The first meeting of the city's new education committee on Wednesday ratified a plan to ease pressure on four city secondaries. It follows a visit to Denmark late last year by John Stodter, Aberdeen's director of education.
Torry Academy and Dyce Academy, both of which are half-full, are the two secondaries expected to pilot a new approach to primary-secondary liaison.
Meanwhile, the half-empty Linksfield Academy, which shares the east side of the city with the popular St Machar Academy, may be linked by making one a lower secondary and the other an upper secondary college, supported by the neighbouring universities and FE college. This would allow the upper secondary to focus on Higher Still provision and new technology links.
The overflowing Aberdeen Grammar is due to expand and may have a new annex.
The city has been reviewing secondary education for the past six months, examining demographic trends, the impact of curriculum changes, the social inclusion agenda and school capacities.
Feasibility studies over the next four months will examine the plans in detail.

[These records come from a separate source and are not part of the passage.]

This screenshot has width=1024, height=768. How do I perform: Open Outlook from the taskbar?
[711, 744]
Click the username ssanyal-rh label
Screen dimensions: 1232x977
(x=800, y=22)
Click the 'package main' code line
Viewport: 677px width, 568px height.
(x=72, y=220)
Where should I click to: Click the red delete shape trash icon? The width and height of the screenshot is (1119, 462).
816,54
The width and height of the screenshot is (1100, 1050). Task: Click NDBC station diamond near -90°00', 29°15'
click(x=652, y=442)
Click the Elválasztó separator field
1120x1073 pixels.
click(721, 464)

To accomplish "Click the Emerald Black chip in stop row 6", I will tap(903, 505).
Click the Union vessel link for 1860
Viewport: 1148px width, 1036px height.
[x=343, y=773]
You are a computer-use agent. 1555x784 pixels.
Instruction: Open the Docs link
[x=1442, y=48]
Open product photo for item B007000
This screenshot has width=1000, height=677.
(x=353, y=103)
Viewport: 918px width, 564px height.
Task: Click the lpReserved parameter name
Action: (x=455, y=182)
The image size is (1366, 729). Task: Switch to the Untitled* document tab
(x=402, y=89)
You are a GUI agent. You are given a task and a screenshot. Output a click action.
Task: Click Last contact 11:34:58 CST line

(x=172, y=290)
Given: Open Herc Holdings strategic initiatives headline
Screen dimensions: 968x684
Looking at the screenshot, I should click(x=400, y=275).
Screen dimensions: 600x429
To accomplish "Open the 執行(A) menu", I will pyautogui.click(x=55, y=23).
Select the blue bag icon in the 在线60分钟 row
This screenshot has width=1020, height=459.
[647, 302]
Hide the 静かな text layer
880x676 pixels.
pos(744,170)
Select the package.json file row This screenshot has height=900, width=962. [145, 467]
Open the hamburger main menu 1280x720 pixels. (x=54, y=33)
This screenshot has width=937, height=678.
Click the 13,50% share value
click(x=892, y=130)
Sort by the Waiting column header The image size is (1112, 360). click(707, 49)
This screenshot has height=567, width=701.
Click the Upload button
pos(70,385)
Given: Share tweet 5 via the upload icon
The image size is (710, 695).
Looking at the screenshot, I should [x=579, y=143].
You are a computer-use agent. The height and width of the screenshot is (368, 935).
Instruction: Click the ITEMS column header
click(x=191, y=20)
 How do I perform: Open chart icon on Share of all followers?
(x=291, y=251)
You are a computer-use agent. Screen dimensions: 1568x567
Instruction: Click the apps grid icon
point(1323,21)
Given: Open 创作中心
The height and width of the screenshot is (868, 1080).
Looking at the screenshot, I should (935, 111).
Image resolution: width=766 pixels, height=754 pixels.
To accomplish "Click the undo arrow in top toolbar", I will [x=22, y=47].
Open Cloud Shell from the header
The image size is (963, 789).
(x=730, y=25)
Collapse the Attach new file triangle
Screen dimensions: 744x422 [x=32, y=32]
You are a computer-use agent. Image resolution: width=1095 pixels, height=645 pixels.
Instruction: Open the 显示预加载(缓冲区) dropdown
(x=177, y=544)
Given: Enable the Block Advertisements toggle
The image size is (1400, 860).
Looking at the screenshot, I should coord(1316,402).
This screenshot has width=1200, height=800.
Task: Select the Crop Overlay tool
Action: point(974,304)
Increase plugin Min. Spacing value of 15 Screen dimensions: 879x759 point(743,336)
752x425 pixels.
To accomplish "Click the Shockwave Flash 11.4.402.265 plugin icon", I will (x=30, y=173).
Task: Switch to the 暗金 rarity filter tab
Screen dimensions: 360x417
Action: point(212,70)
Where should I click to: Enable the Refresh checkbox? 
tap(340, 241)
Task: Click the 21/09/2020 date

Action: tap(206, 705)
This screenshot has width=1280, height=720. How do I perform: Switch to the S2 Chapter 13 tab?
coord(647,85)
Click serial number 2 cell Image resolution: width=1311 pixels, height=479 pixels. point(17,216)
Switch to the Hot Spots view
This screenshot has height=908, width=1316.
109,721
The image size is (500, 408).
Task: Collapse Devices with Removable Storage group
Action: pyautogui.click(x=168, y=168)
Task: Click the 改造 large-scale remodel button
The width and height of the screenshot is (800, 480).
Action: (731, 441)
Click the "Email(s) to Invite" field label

This will be followed by further informal consultation before a final stage of formal consultation, leading to a fresh start in August next year.
Mr Stodter said the model for closer primary-secondary liaison had a strong European heritage and would ease P6 to S2 transition difficulties. "It could mean specialists in the upper primary and could reduce the number of subjects in lower secondary. This allows us to address capacity issues and also educational attainment issues like S1-S2," he said.
Mr Stodter added: "Scottish education in the past has had a uniform system but with new community schools and so on, you are going to have a more diverse system. Everyone wants these things to be explored" He believes all schools will eventually become new community schools, expanding their role and working with other professionals. The city was looking at local issues but keeping its eye on the bigger national picture.